Steven Spielberg has grasped something profound about the righteous use of film. Long after ET and Jaws have blended into the stacks of oldies at Blockbuster, the Survivors of the Shoah Visual History Foundation—which Spielberg himself conceived while working on Schindler's List—will leave an enduring record to stand with such classics as Gibbon's History of the Decline and Fall of the Roman Empire. Indeed, the Shoah Foundation will endow posterity with a record that no book can match. It will have preserved for the ages the personal testimonies of survivors and perpetrators of the ultimate failure of Western civilization. Drawing on this unparalleled archive, The Last Days chronicles the lives of five Hungarian Jews. Directed by James Moll, it is one film in a projected series of documentaries from the Shoah Foundation.
A great failure of traditional histories is their overwhelming focus on generals, despots, and tyrants. We meet the Borgias, the popes, the monarchs, and all the other larger-than-life players, but we do not meet ordinary people like ourselves. We do not encounter everyday citizens, driven into Faustian bargains that will alter not only history, but themselves. It is this deficit that The Last Days powerfully corrects.

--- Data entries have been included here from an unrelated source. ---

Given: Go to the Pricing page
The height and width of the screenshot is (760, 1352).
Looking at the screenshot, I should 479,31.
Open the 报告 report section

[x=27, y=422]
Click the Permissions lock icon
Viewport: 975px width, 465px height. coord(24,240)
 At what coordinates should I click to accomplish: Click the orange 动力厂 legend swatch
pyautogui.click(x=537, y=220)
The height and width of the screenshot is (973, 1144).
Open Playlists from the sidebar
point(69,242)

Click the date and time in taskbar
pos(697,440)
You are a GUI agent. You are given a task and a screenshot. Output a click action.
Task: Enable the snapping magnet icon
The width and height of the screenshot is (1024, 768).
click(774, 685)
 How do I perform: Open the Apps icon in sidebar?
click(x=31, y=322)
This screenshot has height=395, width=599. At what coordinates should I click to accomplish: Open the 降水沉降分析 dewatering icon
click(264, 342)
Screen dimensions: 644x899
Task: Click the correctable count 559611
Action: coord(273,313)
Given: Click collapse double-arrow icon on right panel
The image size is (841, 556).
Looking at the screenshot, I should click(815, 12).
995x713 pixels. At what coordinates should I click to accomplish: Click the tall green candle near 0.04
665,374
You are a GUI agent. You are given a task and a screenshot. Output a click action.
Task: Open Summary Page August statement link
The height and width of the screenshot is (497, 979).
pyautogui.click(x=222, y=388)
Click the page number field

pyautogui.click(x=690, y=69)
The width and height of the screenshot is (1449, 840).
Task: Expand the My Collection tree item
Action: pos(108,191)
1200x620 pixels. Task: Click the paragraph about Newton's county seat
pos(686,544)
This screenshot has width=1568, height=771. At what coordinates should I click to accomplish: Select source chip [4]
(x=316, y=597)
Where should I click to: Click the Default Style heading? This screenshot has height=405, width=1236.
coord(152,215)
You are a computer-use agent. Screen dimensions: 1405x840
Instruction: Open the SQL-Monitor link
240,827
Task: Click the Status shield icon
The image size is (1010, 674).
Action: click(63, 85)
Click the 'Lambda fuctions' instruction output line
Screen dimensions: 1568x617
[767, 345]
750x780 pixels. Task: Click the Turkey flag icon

In one of the most exquisitely agonizing moments ever filmed, Auchwitz survivor Renee Firestone sits in a charmingly appointed Bavarian den. Beside her is a soft-spoken, kindly looking gentleman who calls to mind the late Francis Schaeffer. This is a wretched moment for Firestone; the gentleman is Dr. Hans Munch, who conducted medical experiments at Auchwitz under the direction of the infamous Dr. Josef Mengele. Firestone's sister, Klara, was selected for experimentation at Auchwitz because of her smooth skin. The Nazi doctors cut her up like a dog, and when she was of no further use as a specimen, she was dispatched, perhaps with a lethal injection, perhaps to the gas chambers. Or maybe she died from the experiments. This is what Renee Firestone hopes to find out.
In an interview before his meeting with Firestone, Dr. Munch explains that he was acquitted at the Nuremberg trials because he was not completely enthusiastic about the experiments. When Firestone, choking with humiliation, politely shows him the camp records, he peruses them like a physician scanning the charts of a personal patient. "Alles gut, alles gut," he pronounces with an impeccable bedside manner. When Firestone notes that after a short period of time her sister seems to have evaporated, he replies breezily, "Well, you were there, so you know. That was about the average length of time." Dr. Munch might be a travel agent discussing a vacation at Club Med. He cannot apologize or even acknowledge Firestone's grief. Outwardly, he acts as though the two of them have been inconvenienced by forces beyond their control.
In terms of sheer numbers of victims, the Nazis' Final Solution is not unique. Stalin killed more, as did Mao. The Hutus slaughtered a larger proportion of their own populace in a shorter time, as did the Khmer Rouge. The British successfully exterminated the Tasmanian race from the face of the earth in the last century; not one Tasmanian is left. Yet the Holocaust overshadows these events for its unmitigated premeditation. The Nazis were no frenzied, peasant mob. They arose from one of the most civilized of modern nations, the birthplace of the Reformation. They horrify us precisely because they were so much like us.
The Holocaust embodies what Roger Shattuck described in the January 1998 issue of the Atlantic Monthly as "radical evil," that is, "immoral behavior so pervasive in a person or society that scruples and constraints have been utterly abandoned … [a] form of evil, so extreme that it can no longer recognize its own atrocity."